## TUJUAN LATIHAN
Lanjutkan teks di bawah tentang kurangnya guru untuk kurikulum AI di Korea, mulai setelah kalimat terakhirnya.

## TEKS BACAAN
__________________________________________________
Kendala dari guru terhadap kurikulum
Pada tahun 2022, Kementerian Pendidikan Korea mengumumkan rencana untuk menjadikan pemrograman sebagai mata pelajaran wajib di sekolah menengah pertama mulai tahun 2025 dan di sekolah dasar mulai tahun 2026. Rencana ini merupakan bagian dari strategi nasional untuk mengembangkan sumber daya manusia berkualitas tinggi di bidang AI dan membekali generasi muda untuk menguasai masa depan digital.
Namun, ruang kelas belum siap untuk menghasilkan generasi ahli AI. Kendala terbesar adalah kurangnya guru yang berkualifikasi. Menurut Kementerian Pendidikan, Korea hanya memiliki 9 universitas dengan jurusan ilmu komputer dan menerima total 193 mahasiswa setiap tahun.
Jika program pelatihan guru di sekolah lain juga disertakan, total target penerimaan tahunan untuk seluruh negeri adalah 434 orang. Jumlah ini hanya 11 orang lebih tinggi dibandingkan tahun 2021, meskipun pemerintah telah berupaya meningkatkan jumlah guru TI selama bertahun-tahun.
“Untuk melatih sumber daya manusia berkualitas tinggi di bidang AI, kita harus memiliki lebih banyak orang yang bergabung dengan staf pengajar dengan kualifikasi profesional,” kata Anggota Kongres Lee Jeong-heon.
Tak hanya itu, ia juga memperingatkan bahwa tenaga pengajar belum memenuhi kebutuhan praktis sekolah. Lebih tepatnya, banyak sekolah terpaksa menugaskan guru mata pelajaran AI kepada guru mata pelajaran lain, atau merotasi 1 guru yang mampu mengajar AI ke 10 sekolah.
__________________________________________________
## CUPLIKAN DATA
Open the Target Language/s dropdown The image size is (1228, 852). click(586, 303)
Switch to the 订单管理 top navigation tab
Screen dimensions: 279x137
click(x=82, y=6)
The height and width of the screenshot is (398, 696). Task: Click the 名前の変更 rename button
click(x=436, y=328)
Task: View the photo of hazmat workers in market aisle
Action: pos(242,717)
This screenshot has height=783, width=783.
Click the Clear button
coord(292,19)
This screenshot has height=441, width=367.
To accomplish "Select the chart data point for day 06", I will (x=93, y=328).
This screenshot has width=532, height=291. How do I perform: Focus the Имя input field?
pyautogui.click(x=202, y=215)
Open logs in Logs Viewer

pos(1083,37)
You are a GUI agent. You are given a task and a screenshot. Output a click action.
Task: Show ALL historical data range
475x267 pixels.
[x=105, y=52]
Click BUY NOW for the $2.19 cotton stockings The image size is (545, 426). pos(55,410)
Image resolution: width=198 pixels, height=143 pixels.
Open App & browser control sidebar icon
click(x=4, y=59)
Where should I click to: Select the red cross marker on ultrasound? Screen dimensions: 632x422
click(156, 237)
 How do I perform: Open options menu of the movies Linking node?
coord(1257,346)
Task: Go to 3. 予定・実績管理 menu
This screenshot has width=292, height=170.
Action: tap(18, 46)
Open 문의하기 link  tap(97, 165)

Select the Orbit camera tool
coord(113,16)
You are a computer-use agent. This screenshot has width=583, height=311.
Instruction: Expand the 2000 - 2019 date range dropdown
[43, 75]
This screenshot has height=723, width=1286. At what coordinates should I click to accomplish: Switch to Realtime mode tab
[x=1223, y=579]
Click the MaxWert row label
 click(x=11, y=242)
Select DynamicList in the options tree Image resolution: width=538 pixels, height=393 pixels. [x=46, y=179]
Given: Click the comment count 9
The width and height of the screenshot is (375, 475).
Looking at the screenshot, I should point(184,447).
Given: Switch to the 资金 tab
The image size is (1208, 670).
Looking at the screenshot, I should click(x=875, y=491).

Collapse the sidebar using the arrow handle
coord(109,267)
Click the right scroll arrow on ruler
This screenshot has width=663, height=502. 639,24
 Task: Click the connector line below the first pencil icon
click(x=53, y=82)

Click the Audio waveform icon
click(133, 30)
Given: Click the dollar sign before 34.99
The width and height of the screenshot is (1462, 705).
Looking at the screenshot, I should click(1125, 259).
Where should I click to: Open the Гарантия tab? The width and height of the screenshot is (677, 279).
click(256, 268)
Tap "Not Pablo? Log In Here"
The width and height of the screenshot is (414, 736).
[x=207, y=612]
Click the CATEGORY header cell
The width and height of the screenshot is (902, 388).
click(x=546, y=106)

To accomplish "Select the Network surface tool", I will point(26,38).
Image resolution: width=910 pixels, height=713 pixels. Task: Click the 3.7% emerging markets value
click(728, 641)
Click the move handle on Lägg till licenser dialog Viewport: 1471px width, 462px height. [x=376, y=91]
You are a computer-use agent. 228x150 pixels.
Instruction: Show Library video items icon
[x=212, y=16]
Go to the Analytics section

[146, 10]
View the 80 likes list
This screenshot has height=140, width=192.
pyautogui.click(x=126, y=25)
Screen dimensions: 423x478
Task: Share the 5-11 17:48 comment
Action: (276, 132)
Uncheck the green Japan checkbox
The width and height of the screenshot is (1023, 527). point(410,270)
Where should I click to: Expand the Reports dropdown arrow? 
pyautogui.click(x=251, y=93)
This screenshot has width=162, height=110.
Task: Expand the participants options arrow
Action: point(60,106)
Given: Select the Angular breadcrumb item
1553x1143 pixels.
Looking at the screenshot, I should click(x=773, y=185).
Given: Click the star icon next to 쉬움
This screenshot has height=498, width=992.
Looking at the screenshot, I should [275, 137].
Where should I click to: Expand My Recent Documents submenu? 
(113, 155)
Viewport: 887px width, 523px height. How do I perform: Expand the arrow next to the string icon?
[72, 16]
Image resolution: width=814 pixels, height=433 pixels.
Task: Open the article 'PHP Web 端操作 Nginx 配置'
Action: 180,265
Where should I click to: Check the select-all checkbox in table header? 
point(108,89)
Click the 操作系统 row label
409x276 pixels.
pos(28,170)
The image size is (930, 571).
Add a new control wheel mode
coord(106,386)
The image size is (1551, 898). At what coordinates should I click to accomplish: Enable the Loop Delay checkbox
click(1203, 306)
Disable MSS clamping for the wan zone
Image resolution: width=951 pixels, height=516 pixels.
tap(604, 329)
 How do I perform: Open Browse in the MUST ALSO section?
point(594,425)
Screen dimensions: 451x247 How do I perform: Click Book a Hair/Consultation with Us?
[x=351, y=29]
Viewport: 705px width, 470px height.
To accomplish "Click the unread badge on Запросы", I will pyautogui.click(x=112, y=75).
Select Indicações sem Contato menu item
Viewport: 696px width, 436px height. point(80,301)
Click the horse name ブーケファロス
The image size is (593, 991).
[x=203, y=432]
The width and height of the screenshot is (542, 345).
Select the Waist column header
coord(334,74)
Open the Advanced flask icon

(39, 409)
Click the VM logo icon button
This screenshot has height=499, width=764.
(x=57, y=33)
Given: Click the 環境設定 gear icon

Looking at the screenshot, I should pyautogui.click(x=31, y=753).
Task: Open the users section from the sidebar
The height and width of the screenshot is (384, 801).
__________________________________________________
## KOTAK JAWABAN
Namun, meskipun guru tersedia, buku teks sudah ketinggalan zaman dan tidak sesuai dengan perkembangan zaman. Kurikulum ilmu komputer saat ini direvisi pada tahun 2022, sebelum ChatGPT diperkenalkan. Sejak saat itu, AI generatif telah merambah setiap aspek lingkungan sekolah.
Arah baru untuk pengajaran AI
"Buku teks saat ini sama sekali tidak membahas AI generatif. Buku-buku tersebut hanya mencakup konsep-konsep seperti analisis data dan pemodelan prediktif, tetapi isinya tidak sesuai dengan minat siswa dan teknologi yang memengaruhi kehidupan mereka," ujar seorang guru di sebuah SMA di Mapo-gu, Seoul, kepada media lokal.
Siswa sekarang sering bertanya mengapa mereka tidak belajar tentang ChatGPT di kelas, sehingga memaksa guru untuk membuat rencana pelajaran mereka sendiri untuk menebus kurangnya pengetahuan.
Di sekolah dasar, mata pelajaran TI hanya dialokasikan 34 jam/6 tahun ajaran (mencakup 0,58% dari total waktu belajar). Di sekolah menengah, waktu belajar adalah 68 jam/3 tahun (hanya sekitar 2% dari total periode). Siswa sekolah menengah atas bahkan dapat melewatkan mata pelajaran ini, karena hanya merupakan mata pelajaran pilihan.
Sementara itu, menurut data pendidikan internasional, Inggris menghabiskan 374 jam, Jepang 405 jam, dan Beijing 212 jam untuk subjek ini.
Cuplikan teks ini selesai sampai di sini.